Ali Rashed AlAsheeri received a call this morning from the Public Prosecution Office. He was summoned to their office for an interrogation into his tweets. On 8 November, Ali Rashed AlAsheeri expressed criticism for the upcoming elections on Twitter, detailing his and his family’s intention to boycott them as Bahraini citizens “deprived of his political and civil rights”.
According to the Public Prosecution Office, they had received a report from the Electronic Crimes Department to monitor a Twitter account that had posted tweets seeking to “influence the integrity and confusing the electoral process”. Although no names were disclosed, a lawyer has confirmed to the Bahrain Institute for Rights and Democracy (BIRD) that the individual in question is AlAsheeri.
Elections in Bahrain are under the international spotlight for lacking fairness and legitimacy. Last week, 20 British Parliamentarians expressed serious concerns in a letter to the Foreign and Commonwealth Office (FCO). They also highlighted that the life sentence handed to the leader of Bahrain’s largest political society, Sheikh Ali Salman, on 4 November 2018, suggests that the necessary conditions for free and fair elections are not in place, as “the Government of Bahrain has essentially eliminated political and civil space over the last few years.”
Earlier in the same week, the US Congress wrote to the King of Bahrain to raise similar concerns.
Commenting, Sayed Ahmed Alwadaei, Director of BIRD said: “This is what happens when you speak your mind in Bahrain. The detention of Ali Rashed AlAsheeri for tweeting confirms the sad state of affairs wherein there simply isn’t any legitimate democratic process. Freedom of expression is not tolerated at all, therefore these elections inherently lack credibility.”
Background information: Elections in Bahrain
On 24 November 2018, there will be elections for the Council of Representatives of Bahrain’s National Assembly. Amid the increasing crackdown on civil society and human rights, there are growing concerns regarding the legitimacy and credibility of the elections.
Furthermore, over the last few years, the Government of Bahrain has eliminated all political space.

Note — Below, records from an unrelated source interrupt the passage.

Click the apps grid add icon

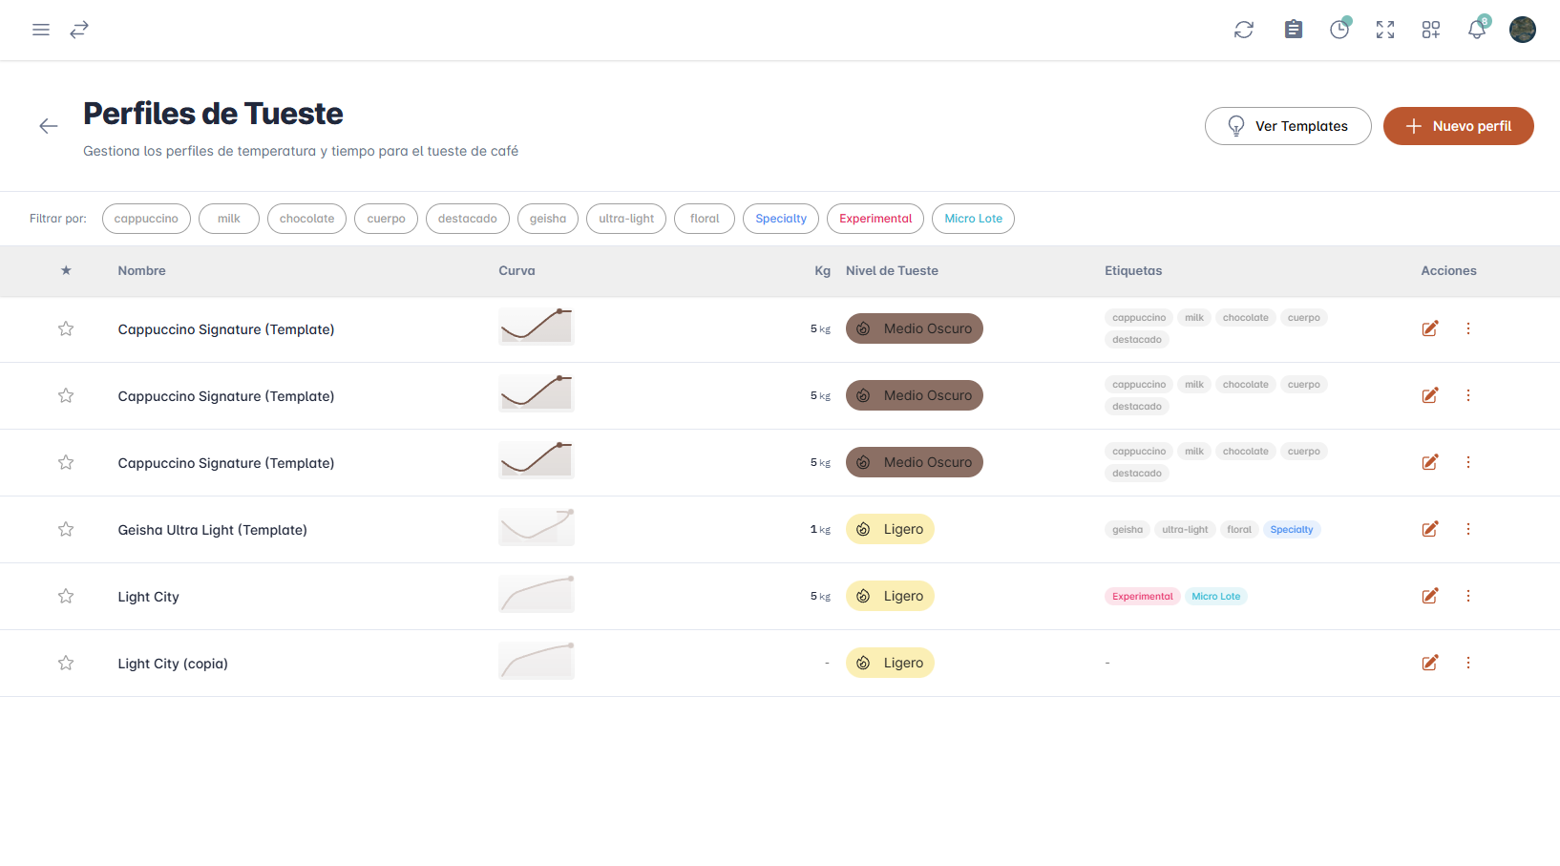pyautogui.click(x=1430, y=30)
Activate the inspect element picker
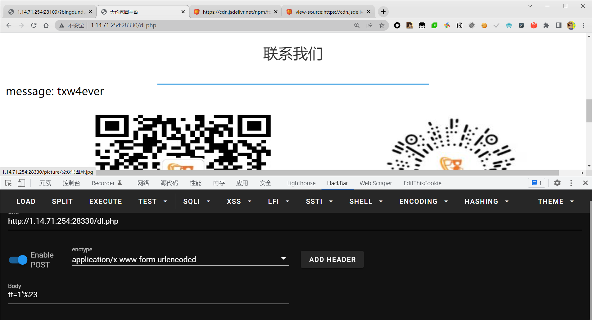Image resolution: width=592 pixels, height=320 pixels. (8, 183)
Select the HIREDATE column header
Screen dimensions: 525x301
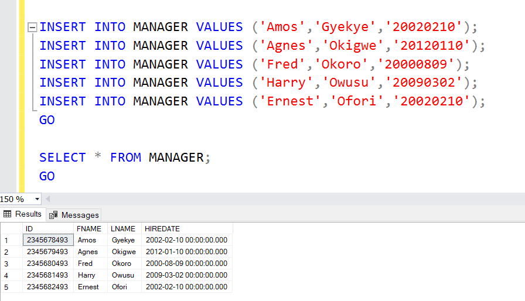coord(162,228)
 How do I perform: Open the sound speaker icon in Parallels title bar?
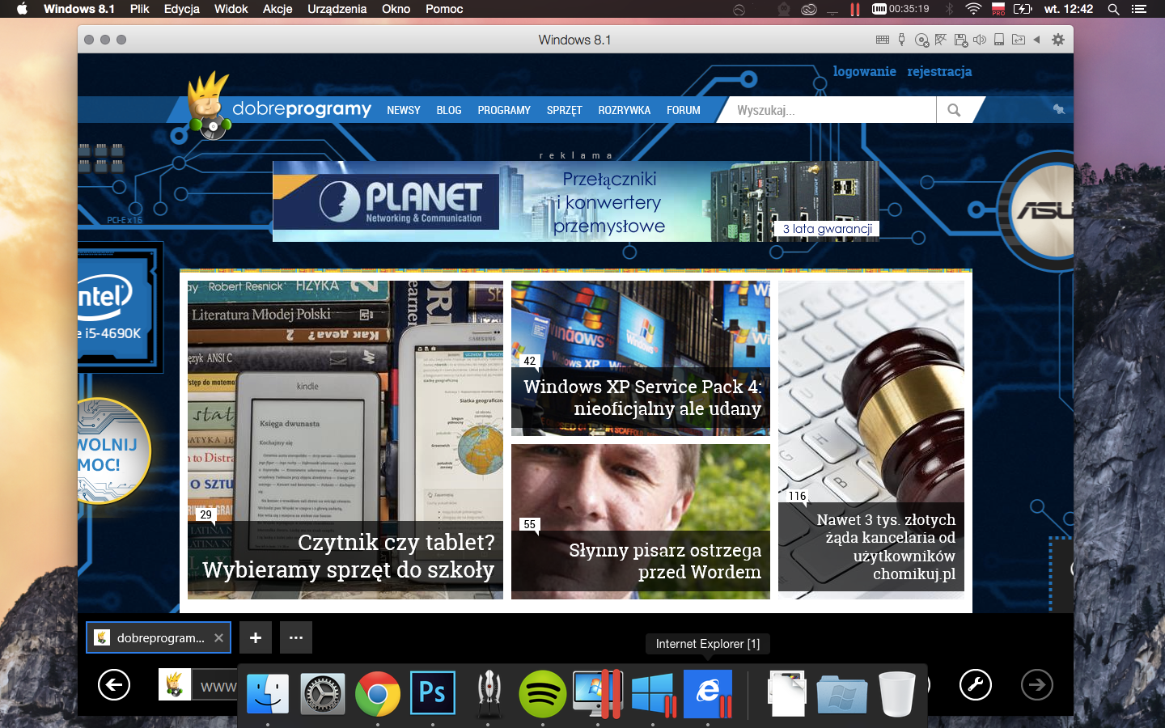pos(980,40)
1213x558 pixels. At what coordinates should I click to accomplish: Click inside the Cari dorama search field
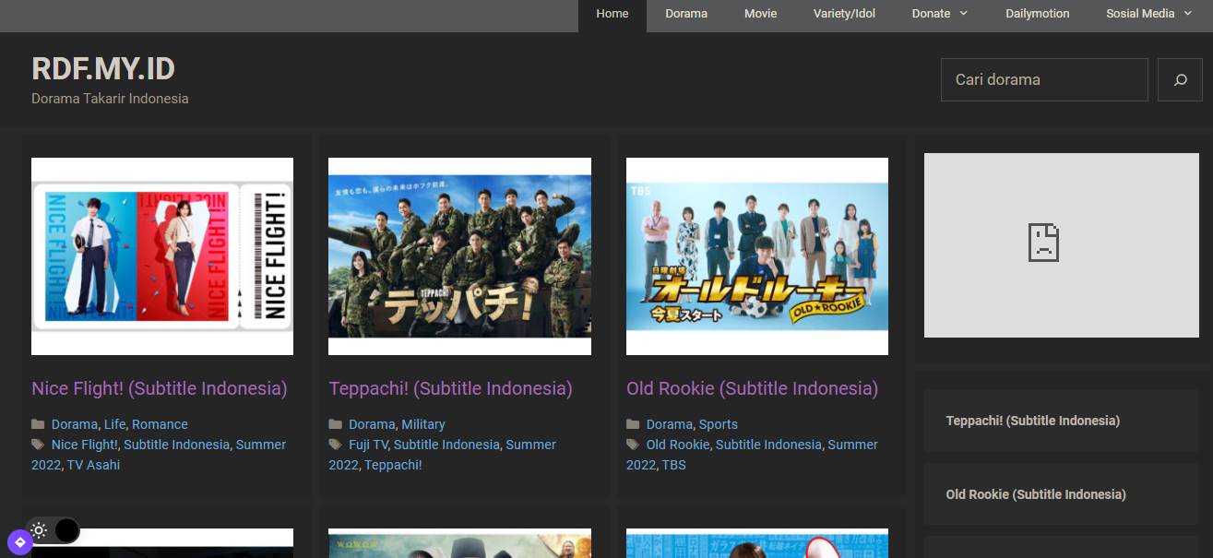pos(1043,80)
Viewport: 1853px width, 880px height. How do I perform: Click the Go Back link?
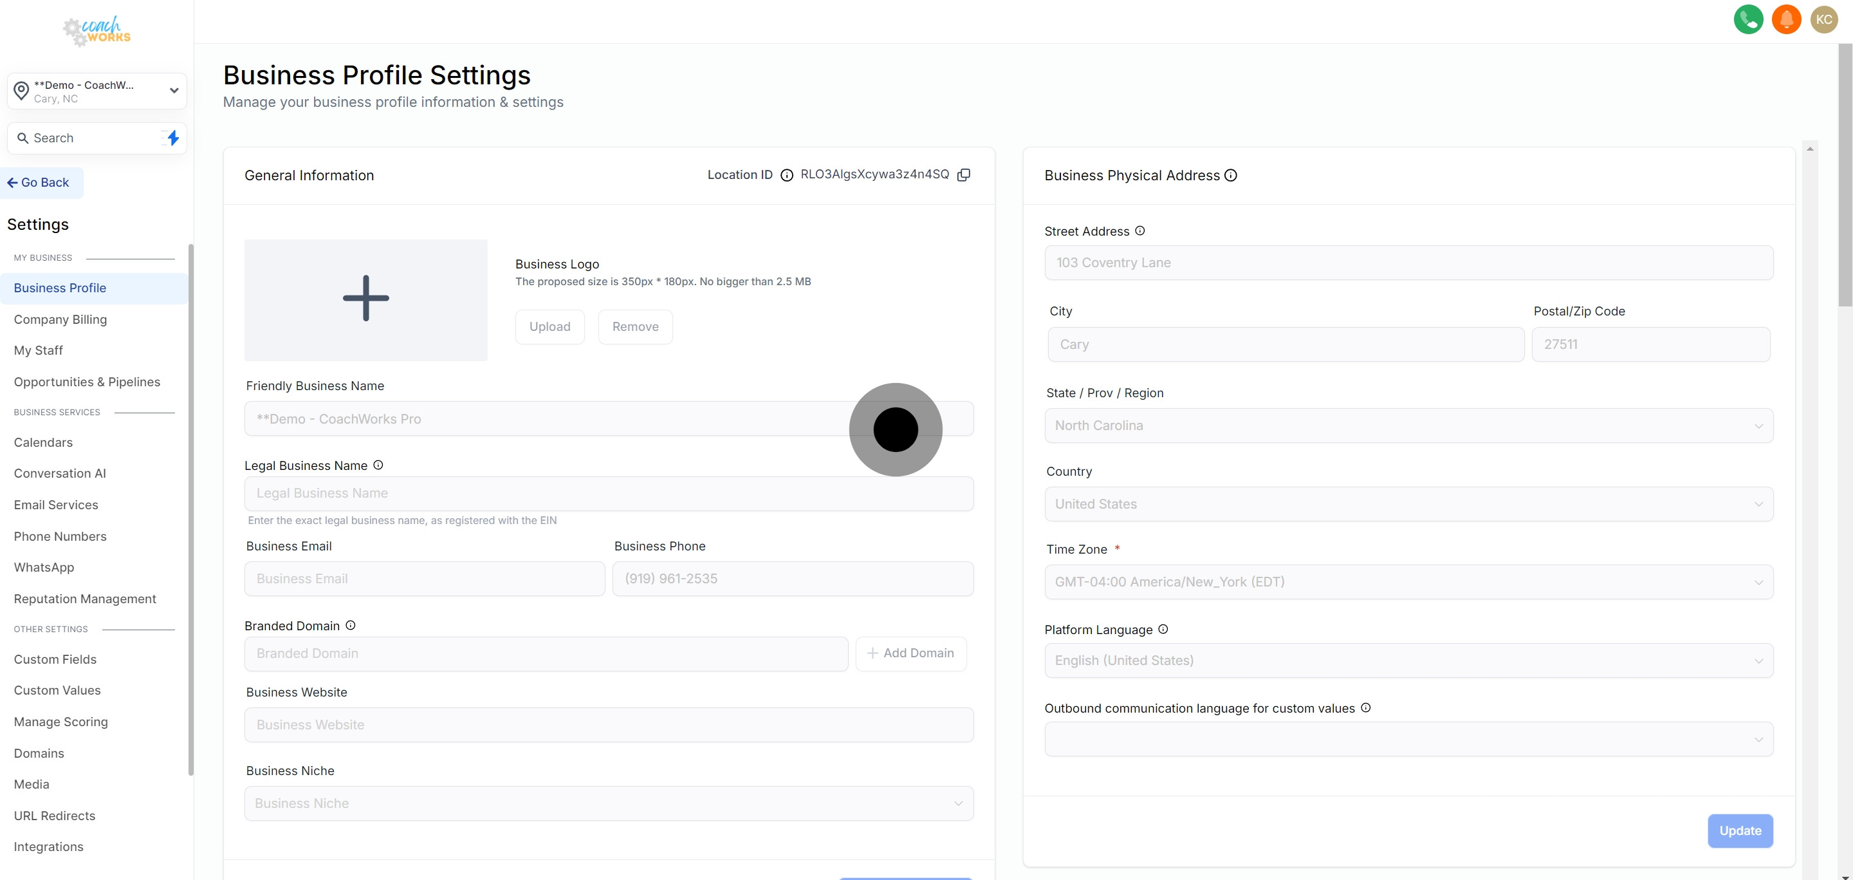point(40,182)
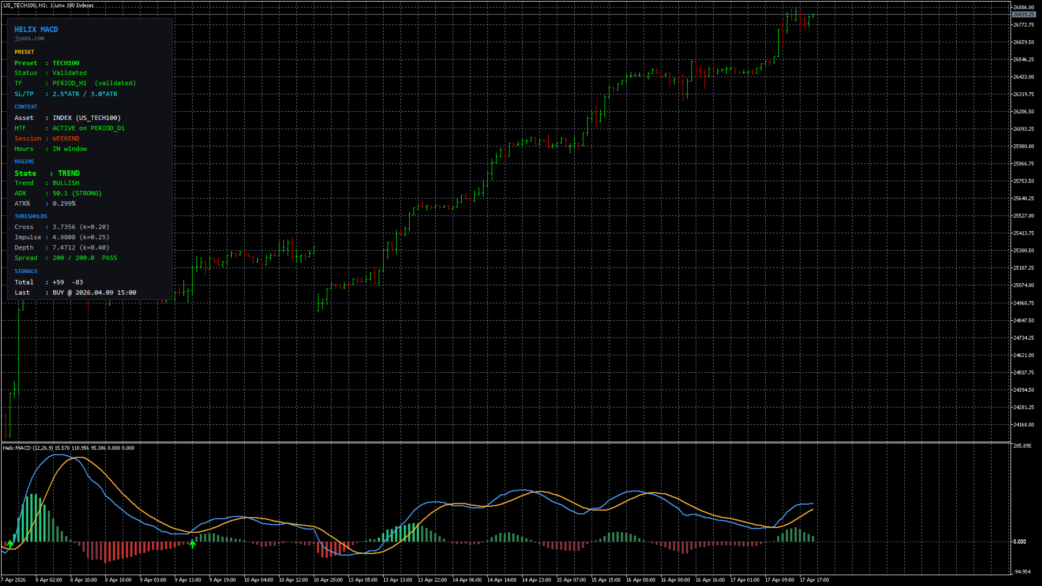Click the green buy arrow at 7 Apr 2026
This screenshot has height=586, width=1042.
pyautogui.click(x=10, y=543)
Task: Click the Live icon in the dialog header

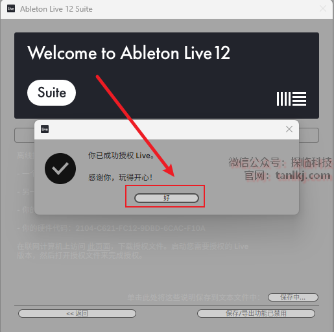Action: tap(45, 129)
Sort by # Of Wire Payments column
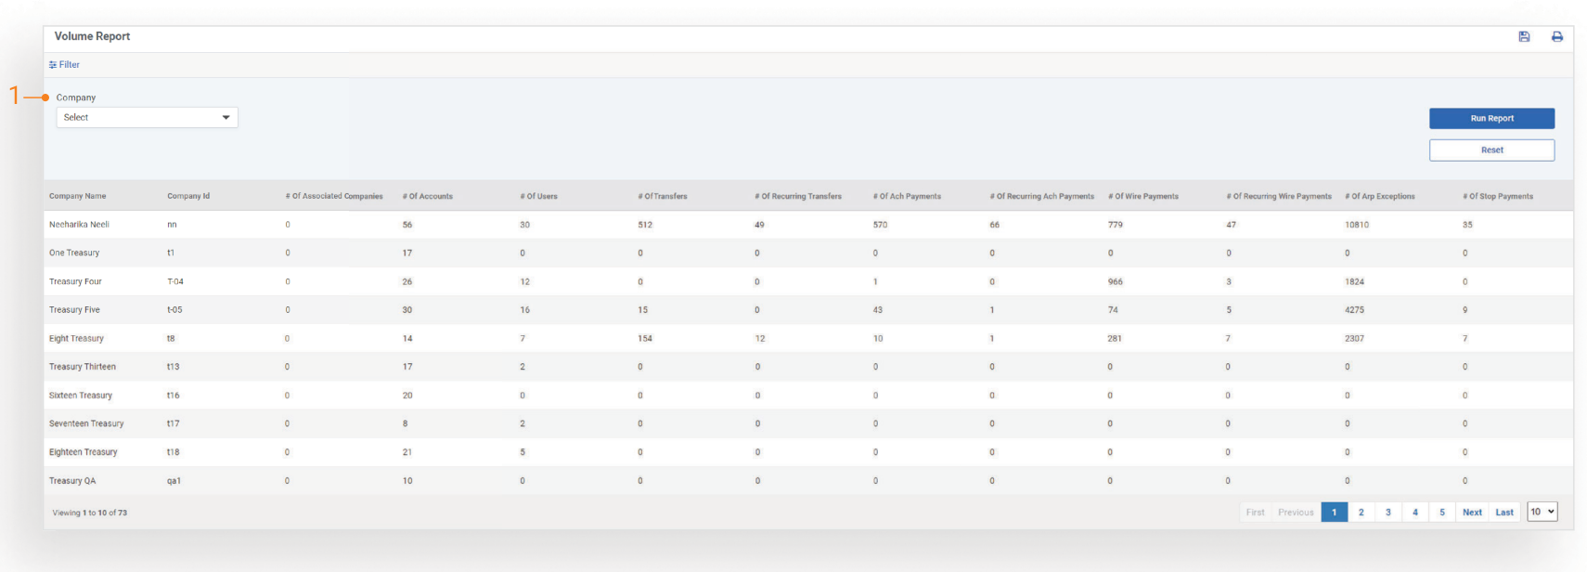The height and width of the screenshot is (572, 1587). [x=1143, y=197]
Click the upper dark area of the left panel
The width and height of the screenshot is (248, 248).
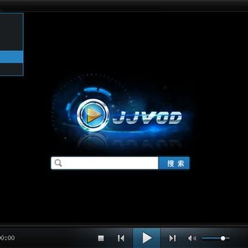12,32
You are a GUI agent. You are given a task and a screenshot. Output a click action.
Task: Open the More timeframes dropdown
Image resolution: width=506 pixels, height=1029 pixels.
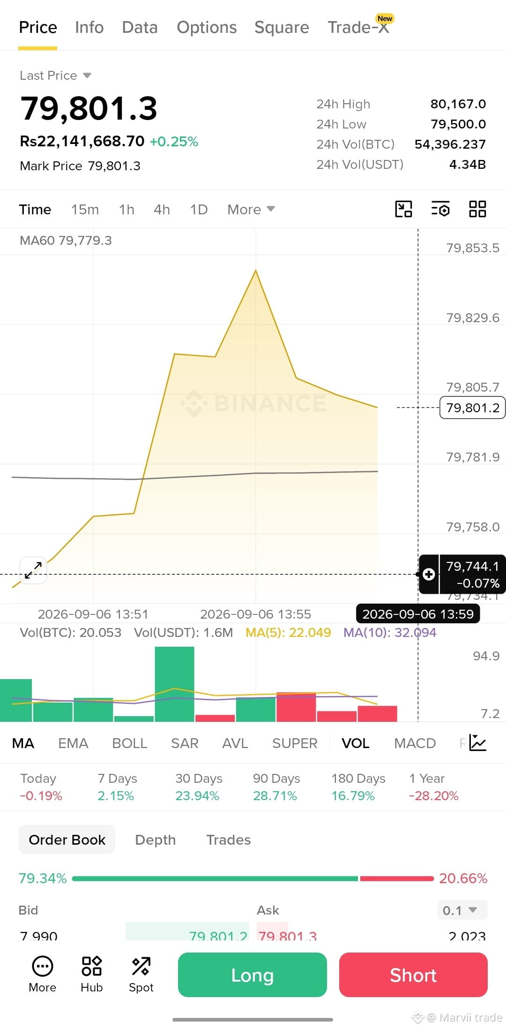[x=251, y=209]
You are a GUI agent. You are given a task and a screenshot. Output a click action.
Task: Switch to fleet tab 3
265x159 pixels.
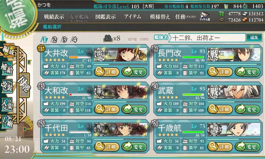[65, 40]
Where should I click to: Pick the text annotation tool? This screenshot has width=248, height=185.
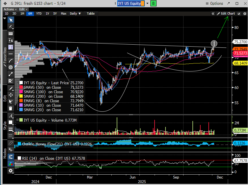11,47
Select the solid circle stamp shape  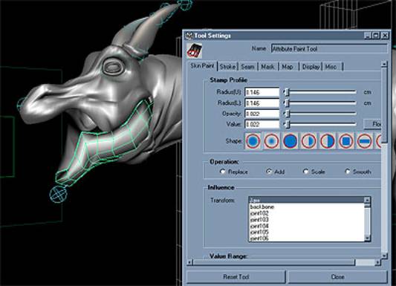(x=290, y=141)
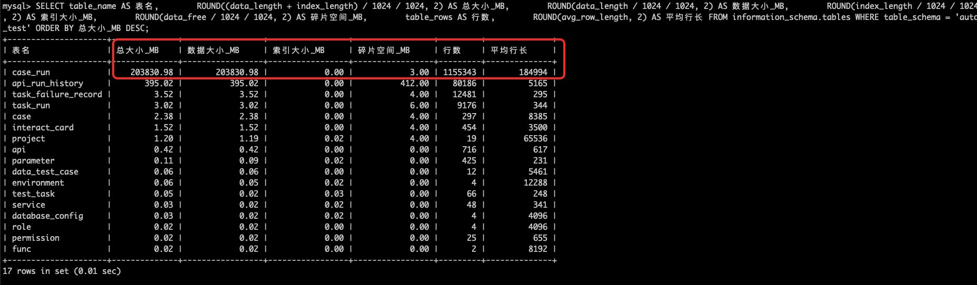The width and height of the screenshot is (977, 285).
Task: Click the database_config table name
Action: (47, 216)
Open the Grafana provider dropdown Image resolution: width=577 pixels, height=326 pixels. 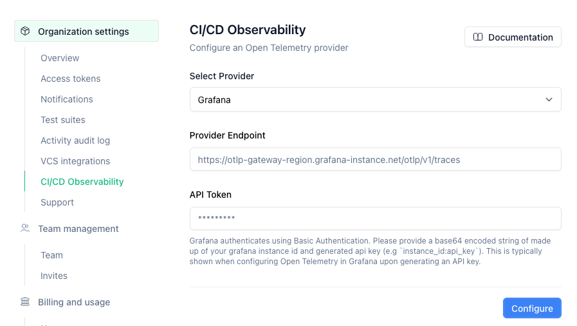point(374,100)
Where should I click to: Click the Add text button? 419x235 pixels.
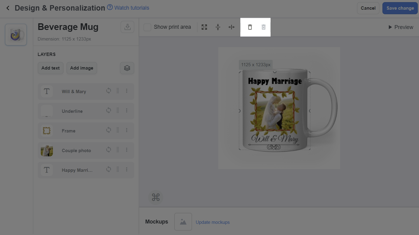[x=50, y=68]
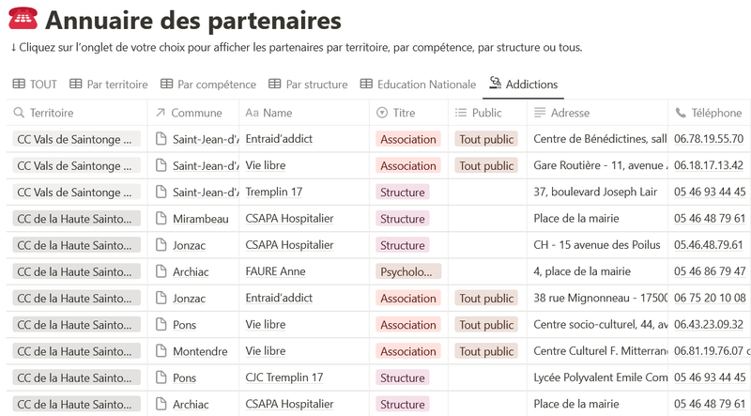This screenshot has height=416, width=751.
Task: Click the phone number 05 46 86 79 47
Action: (710, 271)
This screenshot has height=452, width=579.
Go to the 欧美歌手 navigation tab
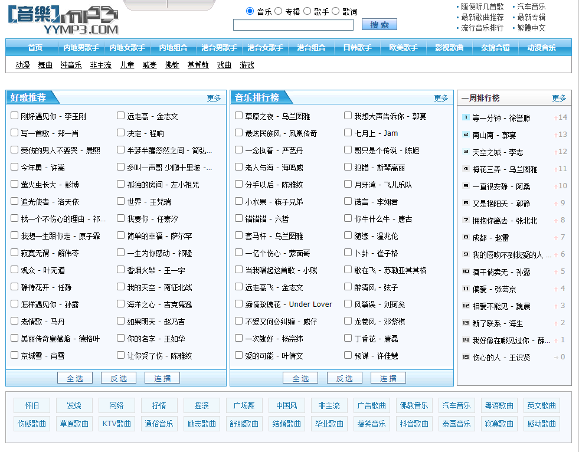click(x=403, y=48)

This includes the arbitrary dissolution of Bahraini opposition parties, Al-Wefaq and Wa’ad. Key political leaders, including Sheikh Salman, are imprisoned for various charges.
In May 2018, the Bahraini government enacted an amendment to the Law on the Exercise of Political Rights. The legislation now bars anyone who has belonged to the aforementioned political parties and those who have spent more than six months in prison from running for elected office. The law effectively bans major opposition figures from holding political office and affects tens of thousands of people.
These developments have occurred despite the provision of parliamentary training to the Council of Representatives Secretariat in the financial year 2015-16 from the UK through its technical assistance programme.